In the past, seats have been constructed with a wide variety of mechanisms and arrangements configured to enable adjustment to improve comfort of seat occupants having a wide variety of shapes, sizes and weights. As discussed in the background section of commonly owned U.S. Pat. No. 8,052,213, various types of adjustable pneumatic and mechanical seat occupant support assemblies have been employed in the past that seek to provide adjustable support to the lumbar region of the back of a seat occupant to improve comfort. While many of these have proven to be very effective, improvements nonetheless remain desirable.

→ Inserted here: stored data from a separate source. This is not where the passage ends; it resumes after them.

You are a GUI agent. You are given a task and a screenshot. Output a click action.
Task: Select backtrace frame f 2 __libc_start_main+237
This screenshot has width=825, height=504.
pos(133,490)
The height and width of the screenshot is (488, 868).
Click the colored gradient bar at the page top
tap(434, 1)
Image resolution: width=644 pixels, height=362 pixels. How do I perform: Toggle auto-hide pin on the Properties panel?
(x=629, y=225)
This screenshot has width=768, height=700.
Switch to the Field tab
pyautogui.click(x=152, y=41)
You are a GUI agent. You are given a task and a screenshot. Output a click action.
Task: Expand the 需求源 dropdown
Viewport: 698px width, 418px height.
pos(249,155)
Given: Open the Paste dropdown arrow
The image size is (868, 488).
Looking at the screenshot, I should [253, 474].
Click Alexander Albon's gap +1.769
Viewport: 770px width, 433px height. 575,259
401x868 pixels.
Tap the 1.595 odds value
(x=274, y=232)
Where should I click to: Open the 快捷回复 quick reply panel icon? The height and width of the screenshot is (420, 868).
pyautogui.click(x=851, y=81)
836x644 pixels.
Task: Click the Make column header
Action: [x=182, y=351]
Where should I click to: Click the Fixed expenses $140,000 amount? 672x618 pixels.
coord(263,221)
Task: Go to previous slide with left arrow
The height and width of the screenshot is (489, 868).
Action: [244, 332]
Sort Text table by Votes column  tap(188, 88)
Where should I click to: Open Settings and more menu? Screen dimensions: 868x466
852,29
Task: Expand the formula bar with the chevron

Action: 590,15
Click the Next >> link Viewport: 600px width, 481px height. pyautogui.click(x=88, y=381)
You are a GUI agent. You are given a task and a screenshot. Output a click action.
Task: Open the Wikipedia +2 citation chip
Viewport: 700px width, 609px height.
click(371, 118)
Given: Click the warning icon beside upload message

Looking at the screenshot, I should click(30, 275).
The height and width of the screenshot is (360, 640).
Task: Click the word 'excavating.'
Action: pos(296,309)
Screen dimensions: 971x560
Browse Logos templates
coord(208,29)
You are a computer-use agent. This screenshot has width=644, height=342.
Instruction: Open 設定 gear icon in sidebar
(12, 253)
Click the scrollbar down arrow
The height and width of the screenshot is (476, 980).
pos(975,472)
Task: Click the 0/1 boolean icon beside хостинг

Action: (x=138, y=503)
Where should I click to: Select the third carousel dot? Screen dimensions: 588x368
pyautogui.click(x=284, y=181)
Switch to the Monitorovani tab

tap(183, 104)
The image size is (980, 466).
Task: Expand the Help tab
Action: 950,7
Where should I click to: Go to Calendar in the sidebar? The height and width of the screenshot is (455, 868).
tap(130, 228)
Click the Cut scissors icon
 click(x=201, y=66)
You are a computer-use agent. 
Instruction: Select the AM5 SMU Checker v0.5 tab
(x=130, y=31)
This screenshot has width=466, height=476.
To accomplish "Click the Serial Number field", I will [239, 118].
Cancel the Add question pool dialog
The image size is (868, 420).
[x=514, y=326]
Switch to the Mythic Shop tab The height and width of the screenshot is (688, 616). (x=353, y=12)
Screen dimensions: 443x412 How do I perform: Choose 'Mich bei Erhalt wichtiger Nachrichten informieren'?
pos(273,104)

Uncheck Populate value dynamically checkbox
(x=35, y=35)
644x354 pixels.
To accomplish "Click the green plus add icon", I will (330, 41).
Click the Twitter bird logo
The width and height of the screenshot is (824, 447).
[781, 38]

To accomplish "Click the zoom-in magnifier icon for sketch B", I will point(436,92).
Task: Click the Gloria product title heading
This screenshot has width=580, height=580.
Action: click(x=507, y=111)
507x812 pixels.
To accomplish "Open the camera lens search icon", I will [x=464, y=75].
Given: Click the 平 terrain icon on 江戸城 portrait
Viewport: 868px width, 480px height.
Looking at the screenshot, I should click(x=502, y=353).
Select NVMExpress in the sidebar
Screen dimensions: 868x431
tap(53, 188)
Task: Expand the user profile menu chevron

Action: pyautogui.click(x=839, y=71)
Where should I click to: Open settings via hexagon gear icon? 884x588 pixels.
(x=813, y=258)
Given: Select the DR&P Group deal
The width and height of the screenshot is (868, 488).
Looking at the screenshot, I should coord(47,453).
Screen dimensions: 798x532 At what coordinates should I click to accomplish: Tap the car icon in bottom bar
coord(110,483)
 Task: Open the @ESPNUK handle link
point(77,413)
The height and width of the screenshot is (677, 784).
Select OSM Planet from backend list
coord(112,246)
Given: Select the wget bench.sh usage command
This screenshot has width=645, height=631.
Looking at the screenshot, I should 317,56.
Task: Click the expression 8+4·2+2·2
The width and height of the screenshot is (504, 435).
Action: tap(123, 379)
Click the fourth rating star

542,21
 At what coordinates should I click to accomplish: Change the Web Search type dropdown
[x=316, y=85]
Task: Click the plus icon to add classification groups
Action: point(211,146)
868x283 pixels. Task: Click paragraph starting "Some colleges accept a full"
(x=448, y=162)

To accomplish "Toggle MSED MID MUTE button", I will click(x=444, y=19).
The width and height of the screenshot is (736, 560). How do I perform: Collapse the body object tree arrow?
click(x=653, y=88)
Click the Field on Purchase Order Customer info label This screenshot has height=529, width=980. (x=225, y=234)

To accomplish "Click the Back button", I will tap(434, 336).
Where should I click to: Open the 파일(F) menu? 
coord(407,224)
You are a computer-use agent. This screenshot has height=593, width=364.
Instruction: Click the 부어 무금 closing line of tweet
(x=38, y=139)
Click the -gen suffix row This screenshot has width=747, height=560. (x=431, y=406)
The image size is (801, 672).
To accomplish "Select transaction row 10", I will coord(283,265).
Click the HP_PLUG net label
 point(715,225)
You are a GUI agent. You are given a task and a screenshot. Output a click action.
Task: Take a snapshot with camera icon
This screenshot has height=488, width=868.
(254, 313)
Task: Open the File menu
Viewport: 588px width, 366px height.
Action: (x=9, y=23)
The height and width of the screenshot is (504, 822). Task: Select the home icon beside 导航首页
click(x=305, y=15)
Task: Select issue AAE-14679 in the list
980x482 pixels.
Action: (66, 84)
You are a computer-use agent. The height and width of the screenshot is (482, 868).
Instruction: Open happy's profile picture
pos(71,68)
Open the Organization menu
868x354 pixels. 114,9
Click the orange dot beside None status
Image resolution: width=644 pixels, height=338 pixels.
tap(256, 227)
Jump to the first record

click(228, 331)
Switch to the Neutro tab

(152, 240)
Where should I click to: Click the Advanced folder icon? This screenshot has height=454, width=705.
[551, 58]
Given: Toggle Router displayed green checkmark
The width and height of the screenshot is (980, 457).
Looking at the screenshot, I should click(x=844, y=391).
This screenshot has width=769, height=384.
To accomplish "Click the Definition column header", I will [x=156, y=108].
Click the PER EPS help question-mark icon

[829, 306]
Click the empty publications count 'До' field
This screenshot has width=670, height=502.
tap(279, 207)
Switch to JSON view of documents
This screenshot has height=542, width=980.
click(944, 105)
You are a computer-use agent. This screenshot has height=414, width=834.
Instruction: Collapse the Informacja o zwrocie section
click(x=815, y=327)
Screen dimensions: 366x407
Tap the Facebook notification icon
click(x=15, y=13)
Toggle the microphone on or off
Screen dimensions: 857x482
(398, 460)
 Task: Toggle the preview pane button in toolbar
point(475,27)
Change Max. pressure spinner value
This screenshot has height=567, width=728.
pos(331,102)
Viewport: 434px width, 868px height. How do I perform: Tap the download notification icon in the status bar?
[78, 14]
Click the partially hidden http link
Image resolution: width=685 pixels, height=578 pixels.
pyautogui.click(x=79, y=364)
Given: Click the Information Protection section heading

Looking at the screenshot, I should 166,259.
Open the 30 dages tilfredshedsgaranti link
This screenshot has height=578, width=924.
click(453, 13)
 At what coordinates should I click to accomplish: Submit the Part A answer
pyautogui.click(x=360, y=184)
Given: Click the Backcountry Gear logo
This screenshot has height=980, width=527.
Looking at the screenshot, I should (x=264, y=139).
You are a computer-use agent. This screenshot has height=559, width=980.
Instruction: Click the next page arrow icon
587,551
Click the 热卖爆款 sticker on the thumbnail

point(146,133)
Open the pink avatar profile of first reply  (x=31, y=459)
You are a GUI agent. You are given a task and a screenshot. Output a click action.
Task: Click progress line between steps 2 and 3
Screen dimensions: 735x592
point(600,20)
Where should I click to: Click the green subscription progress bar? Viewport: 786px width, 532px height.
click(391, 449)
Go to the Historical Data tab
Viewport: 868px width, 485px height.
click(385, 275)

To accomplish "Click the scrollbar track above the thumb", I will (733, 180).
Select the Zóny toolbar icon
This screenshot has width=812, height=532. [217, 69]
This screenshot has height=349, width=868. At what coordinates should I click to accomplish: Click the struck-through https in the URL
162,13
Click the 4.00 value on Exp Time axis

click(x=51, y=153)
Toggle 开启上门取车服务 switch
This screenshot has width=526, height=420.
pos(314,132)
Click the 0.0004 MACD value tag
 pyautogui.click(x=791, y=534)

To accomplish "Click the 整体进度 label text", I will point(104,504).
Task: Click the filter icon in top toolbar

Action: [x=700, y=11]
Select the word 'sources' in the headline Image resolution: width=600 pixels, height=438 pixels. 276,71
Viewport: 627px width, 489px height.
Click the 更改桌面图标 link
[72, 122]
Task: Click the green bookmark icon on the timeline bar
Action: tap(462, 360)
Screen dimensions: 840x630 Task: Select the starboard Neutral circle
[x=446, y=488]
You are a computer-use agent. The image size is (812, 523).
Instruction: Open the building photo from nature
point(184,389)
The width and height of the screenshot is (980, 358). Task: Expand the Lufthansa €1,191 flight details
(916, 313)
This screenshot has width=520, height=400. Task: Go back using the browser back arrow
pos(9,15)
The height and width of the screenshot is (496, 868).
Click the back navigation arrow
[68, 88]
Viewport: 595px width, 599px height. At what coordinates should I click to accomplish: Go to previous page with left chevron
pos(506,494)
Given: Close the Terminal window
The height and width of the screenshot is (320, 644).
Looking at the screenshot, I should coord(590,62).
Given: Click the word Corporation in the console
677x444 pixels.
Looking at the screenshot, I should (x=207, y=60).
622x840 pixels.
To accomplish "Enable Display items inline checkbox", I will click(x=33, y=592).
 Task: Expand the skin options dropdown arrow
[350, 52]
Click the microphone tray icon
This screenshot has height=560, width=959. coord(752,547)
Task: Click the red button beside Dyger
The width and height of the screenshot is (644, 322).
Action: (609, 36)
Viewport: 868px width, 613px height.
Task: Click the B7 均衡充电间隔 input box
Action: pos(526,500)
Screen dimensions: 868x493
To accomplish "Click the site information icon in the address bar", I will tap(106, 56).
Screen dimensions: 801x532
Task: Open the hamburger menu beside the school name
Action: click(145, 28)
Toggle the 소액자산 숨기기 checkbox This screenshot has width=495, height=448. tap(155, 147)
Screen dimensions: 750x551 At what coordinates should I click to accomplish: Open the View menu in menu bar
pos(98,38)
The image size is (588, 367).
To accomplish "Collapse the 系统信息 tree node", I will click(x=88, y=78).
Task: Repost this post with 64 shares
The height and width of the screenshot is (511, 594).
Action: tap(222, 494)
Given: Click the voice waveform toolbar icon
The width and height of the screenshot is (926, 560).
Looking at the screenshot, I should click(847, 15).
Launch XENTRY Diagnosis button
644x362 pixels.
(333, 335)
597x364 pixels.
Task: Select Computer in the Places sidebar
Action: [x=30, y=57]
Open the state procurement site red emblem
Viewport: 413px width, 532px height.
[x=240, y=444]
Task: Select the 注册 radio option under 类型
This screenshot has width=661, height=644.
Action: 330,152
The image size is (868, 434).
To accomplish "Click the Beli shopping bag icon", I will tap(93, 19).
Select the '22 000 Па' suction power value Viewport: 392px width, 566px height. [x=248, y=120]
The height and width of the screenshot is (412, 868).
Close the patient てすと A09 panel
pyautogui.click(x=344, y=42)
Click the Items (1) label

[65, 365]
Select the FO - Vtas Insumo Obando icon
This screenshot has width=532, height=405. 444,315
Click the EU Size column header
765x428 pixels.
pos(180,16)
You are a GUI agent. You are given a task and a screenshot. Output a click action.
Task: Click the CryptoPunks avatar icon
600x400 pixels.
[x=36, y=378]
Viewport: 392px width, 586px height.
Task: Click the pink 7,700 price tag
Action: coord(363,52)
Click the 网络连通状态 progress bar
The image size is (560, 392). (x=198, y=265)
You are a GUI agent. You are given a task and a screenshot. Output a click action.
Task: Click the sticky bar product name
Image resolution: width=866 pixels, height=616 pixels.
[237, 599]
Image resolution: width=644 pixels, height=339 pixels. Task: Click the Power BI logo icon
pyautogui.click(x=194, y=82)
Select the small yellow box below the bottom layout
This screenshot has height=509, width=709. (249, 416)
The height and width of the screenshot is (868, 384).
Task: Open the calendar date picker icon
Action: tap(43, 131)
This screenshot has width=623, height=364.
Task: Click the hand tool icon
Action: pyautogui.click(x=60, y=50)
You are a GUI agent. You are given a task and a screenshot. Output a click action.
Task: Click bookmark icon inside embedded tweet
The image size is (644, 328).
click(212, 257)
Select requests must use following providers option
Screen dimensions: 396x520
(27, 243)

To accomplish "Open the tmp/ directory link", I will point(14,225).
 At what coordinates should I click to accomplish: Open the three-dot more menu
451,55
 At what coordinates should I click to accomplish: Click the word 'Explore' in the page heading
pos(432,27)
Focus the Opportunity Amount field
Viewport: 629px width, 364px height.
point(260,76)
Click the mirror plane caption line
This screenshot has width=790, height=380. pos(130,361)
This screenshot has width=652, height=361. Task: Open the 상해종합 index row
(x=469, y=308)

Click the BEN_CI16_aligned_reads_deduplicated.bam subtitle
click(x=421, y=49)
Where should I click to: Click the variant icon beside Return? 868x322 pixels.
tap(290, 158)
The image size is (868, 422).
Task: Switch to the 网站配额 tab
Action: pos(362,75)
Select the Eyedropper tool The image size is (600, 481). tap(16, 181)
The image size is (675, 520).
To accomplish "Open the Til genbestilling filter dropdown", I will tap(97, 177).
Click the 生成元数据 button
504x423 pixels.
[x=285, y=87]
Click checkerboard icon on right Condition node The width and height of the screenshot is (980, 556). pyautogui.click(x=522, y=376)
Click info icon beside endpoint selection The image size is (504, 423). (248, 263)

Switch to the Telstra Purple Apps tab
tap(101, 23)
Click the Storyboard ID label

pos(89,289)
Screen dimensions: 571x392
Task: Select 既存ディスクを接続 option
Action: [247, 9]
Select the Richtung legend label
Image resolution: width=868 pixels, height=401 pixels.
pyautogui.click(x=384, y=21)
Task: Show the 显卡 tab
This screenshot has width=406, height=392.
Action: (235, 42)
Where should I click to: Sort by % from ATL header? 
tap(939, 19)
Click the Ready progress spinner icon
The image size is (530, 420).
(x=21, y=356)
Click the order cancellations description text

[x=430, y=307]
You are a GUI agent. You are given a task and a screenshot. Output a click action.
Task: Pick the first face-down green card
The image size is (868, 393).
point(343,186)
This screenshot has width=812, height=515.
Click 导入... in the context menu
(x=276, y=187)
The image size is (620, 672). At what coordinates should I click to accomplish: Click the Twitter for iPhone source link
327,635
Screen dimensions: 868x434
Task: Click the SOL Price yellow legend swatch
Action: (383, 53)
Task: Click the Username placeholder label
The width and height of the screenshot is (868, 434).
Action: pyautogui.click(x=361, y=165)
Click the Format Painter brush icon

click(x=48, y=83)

Pneumatic lumbar adjustment assemblies tend to be complicated, expensive and often require a significant amount of space, including in certain instances space off-board the seat, to implement. Pneumatic assemblies typically require many additional costly components including an air bladder located inside the seat that is connected by tubing to controls manipulable by a seat occupant to operate an air pump to inflate the bladder when it is desired to increase lumbar support, and to deflate the bladder when it is desired to decrease lumbar support. Cheaper pneumatic assemblies typically employ a manually operated control valve, such as an inline needle-type valve, which can be opened to deflate the bladder and closed before a manual squeeze bulb pump is used to inflate the bladder. More expensive pneumatic assemblies require electrical power and control switches and/or valves to operate an electrically powered pump or air compressor that can and typically does charge one or more pneumatic compressed air storage cylinders during use and operation.
While cheaper, mechanical lumbar adjustment assemblies also tend to be complicated and often require many parts which undesirably increases assembly time and costs. Mechanical assemblies have long used flexible beam springs made of metal, e.g., spring steel, or plastic and are operated using complicated and costly actuating mechanisms including cable, clutch-connecting rod, and slow-to-adjust screw mechanisms. In addition to being complicated and costly, these lumbar adjustment assembly actuating mechanisms unfortunately impose significant limitations on seat designers as they inherently limit the number of locations where the controls a seat occupant uses to operate them can be located.
While many of these adjustable seat occupant support assemblies have enjoyed commercial success in the past, their complexity, cost and other limitations has limited more widespread application. As a result, adjustable lumbar supports remain an optional and costly accessory such that they are typically included only on a minority of seating products.